Tra gli applausi del pubblico in Sala Grande - e qualche fischio in sala stampa - la giuria presieduta dal regista messicano Alfonso Cuarón ha così consegnato il Leone d’oro per il miglior film della mostra 2015 al venezuelano Lorenzo Vigas e alla sua storia di solitidine e voyerismo “Desde Allá”: «Dedico questo premio al mio paese, al Venezuela, che ha avuto molti problemi, ma sono certo che li supereremo tornando a parlare tra noi». Il Leone d’Argento per la migliore regia è poi volato nella mani di Pablo Trapero, con il suo film argentino-spagnolo “El Clan”, storia criminale della famiglia Puccio, negli anni pesanti della dittatura e di 30 mila desaparecido. Nessun timore di apparire di parte, ha tagliato corto Cuarón in conferenza stampa, ma solo attenzione ai film.

Gran premio della Giuria ai personaggi malati di solitudine e teneri di “Anomalisa”, che Charlie Kaufman e Duke Johnson hanno affidato all’animazione stop motion e che hanno conquistato giuria e pubblico.

L’Italia c’è con la Coppa Volpi «alla grandissima Valeria Golino» - come la chiama sul palco Cuarón - che la riceve quasi senza fiato, avvolta in una morbida tunica rosso veneziano. Ad applaudirla anche il compagno Riccardo Scamarcio, che però si defila per non rubarle la scena sul red carpet. Golino è la struggente protagonista di “Per amor vostro” di Giuseppe Gaudino: una mamma coraggio nel difendere i figli dal padre, ma ingenua al punto di innanorarsi di un “Valentino” pericoloso, una donna che ha smarrito i colori. La voce rotta dall’emozione, ringrazia con il linguaggio dei segni gli amici che glieli hanno insegnati per parlare al figlio «non udente» sulla scena, ricorda la Coppa Volpi vinta «quasi trent’anni fa per “Una storia d’amore”» e rivendica il diritto ad essere felici per se stessa: «C’è una gioia quasi infantile nel ricevere questo premio, con la stessa ingenua allegria di allora. Sono molto contenta per me».

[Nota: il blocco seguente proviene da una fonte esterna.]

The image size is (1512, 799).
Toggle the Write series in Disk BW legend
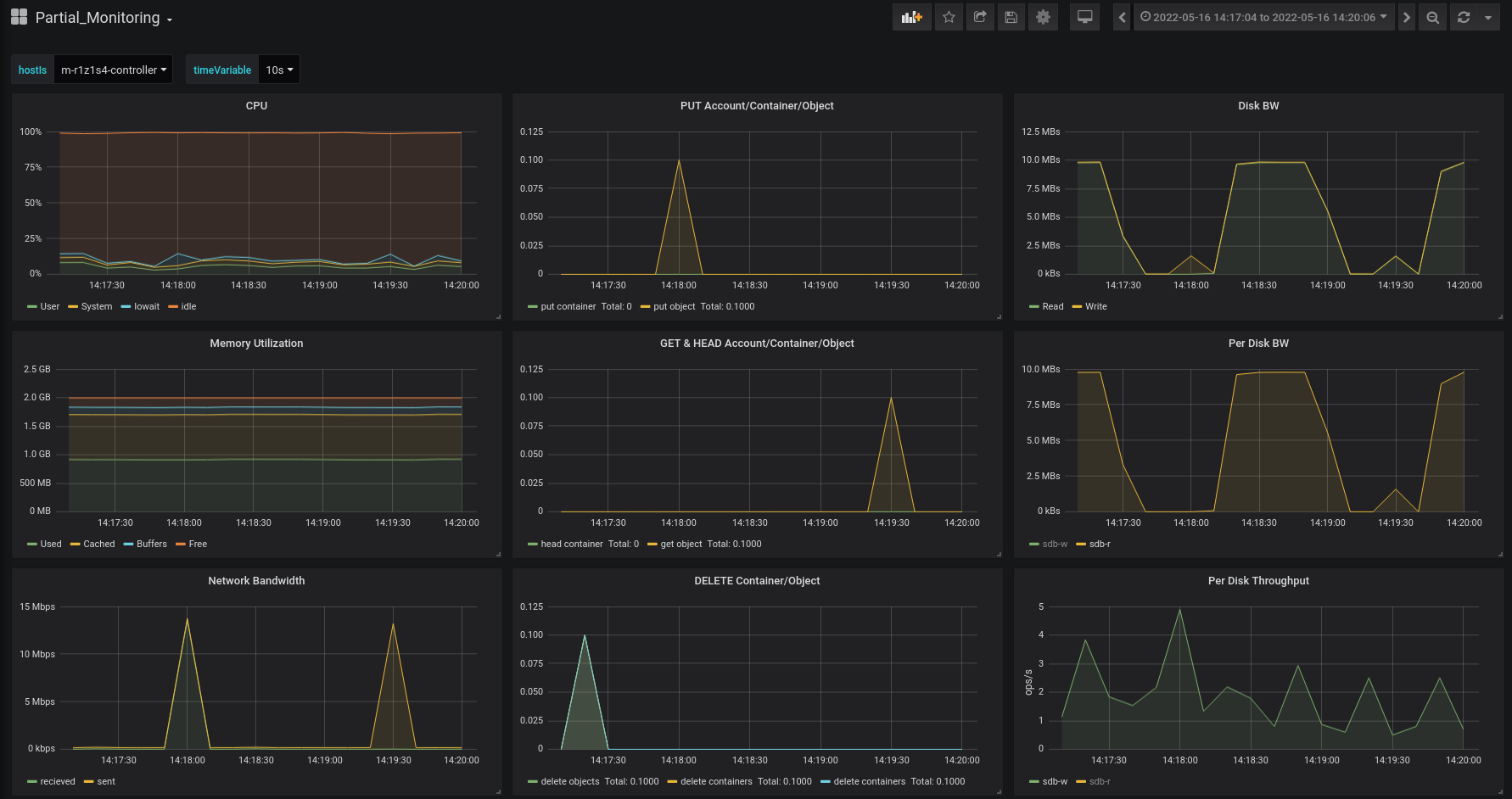tap(1095, 307)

Parla francese, ma promette finalmente di imparare l’italiano in memoria del padre emigrato, Fabrice Luchini, miglior interpretazione maschile per il film “L’hermine” di Christian Vincent (che si aggiudica anche il premio per la migliore sceneggiatura). Luchini ringrazia in videomessaggio, «per la più bella ricompensa della mia carriera, un premio che mi commuove». Ed è pura allegria e applausi in sala quando la giuria premia come miglior attore esordiente il giovanissimo Abraham Attah, bimbo soldato del duro “Beasts of no nations”. Premio speciale della giuria, infine, al turco “Abluka (Frenzy)”.

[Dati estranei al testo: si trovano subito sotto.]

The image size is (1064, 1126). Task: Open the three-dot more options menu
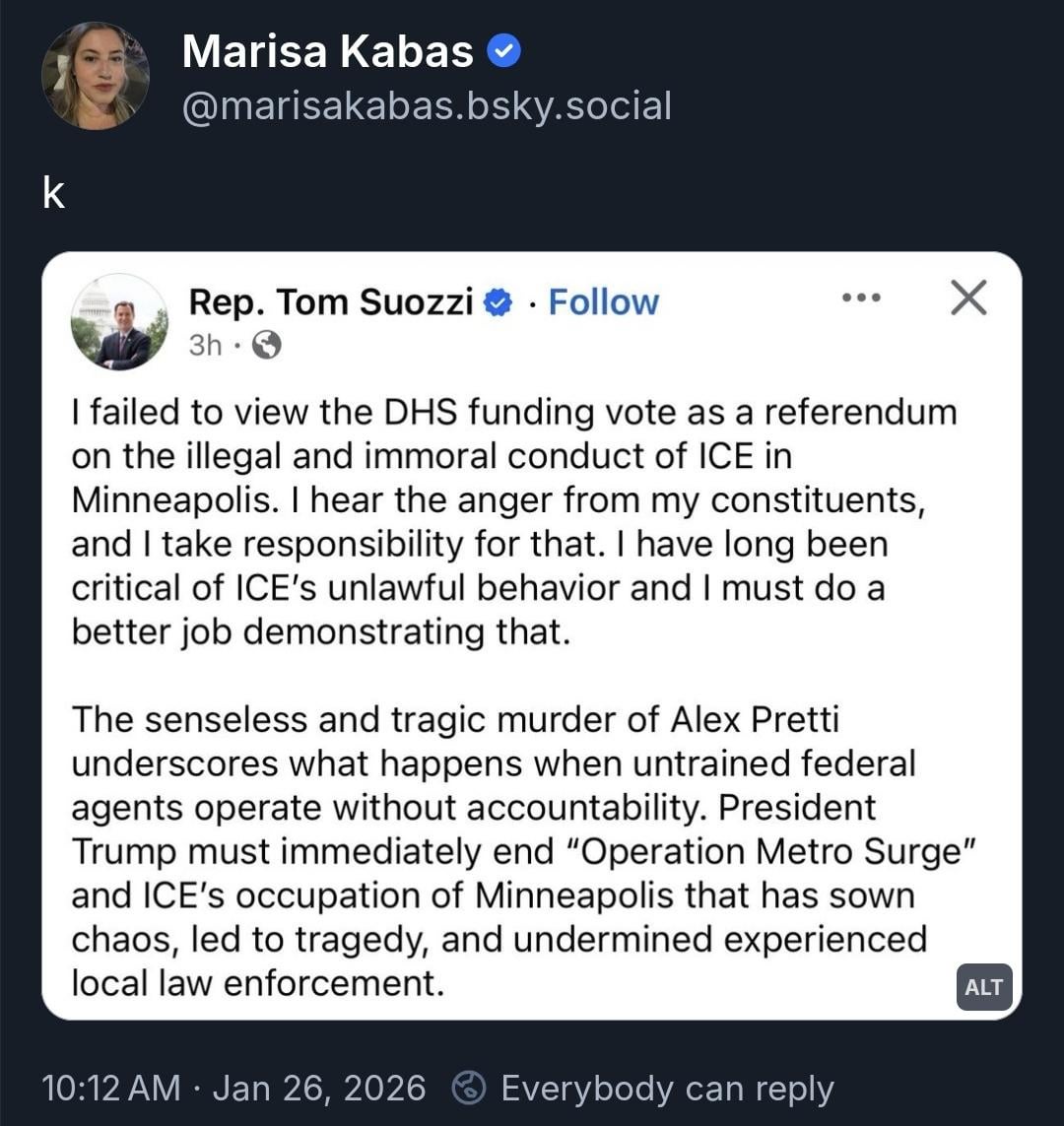862,298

Contrappunto glamour della serata, di verde bandiera Fendi vestita, la madrina Elisa Sednaoui. La coincidenza con il premio Campiello svuota la platea di autorità, ma tiene stretto il punto sul cinema, con il presidente della Biennale Paolo Baratta che - incurante di quella scadenza di mandato a fine anno, che tutti danno ormai per rinnovo assodato - ringrazia il direttore Alberto Barbera, con finta nonchalance ricorda di passaggio l’aumento di spettatori e giornalisti, il rinnovo delle sale, il cinema in giardino, come fosse cosa ormai naturale e dà appuntamento «al 31 agosto 2016, evviva Venezia 73»

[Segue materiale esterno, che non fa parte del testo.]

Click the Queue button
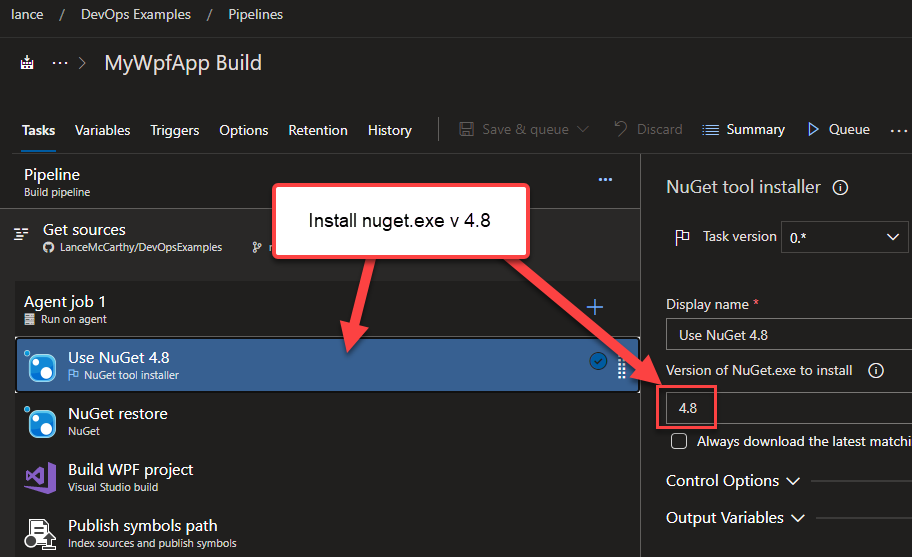Image resolution: width=912 pixels, height=557 pixels. (x=838, y=129)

Quanto al leone del red carpet quello se lo contendono alla pari - un’aluccia dorata per uno - Johnny e Vasco: Depp, nonostante i due denti d’oro, i chili di troppo, il capello più unto che gellato - gangster con il riporto in “Black mass” - è stato il più seguito e inseguito per un autografo, un selfie. Blasco, però, ha scosso un carpet da giorni stanco - dopo lo stordimento di star hollywoodiane della prima settimana - con i cori dei suoi fan, le canzoni a palla dagli amplificatori, la simpatia di chi le ha viste tutte e ora si sente in pace: «Quando ho scritto vita spericolata volevo morire, ero una rockstar». Ora non ci pensa proprio.

Infine, una menzione speciale: ai cinque aborigeni del Pacifico che per giorni hanno girato il Lido in gonnellino di paglia per affermare il loro diritto all’esistenza e alla felicità. Alla mostra sono arrivati con “Tanna”, una storia d’amore. Ieri si sono presentati seminudi in Sala Grande e nella loro isola nell’Oceano Pacifico tornano con il premio della Settimana della critica.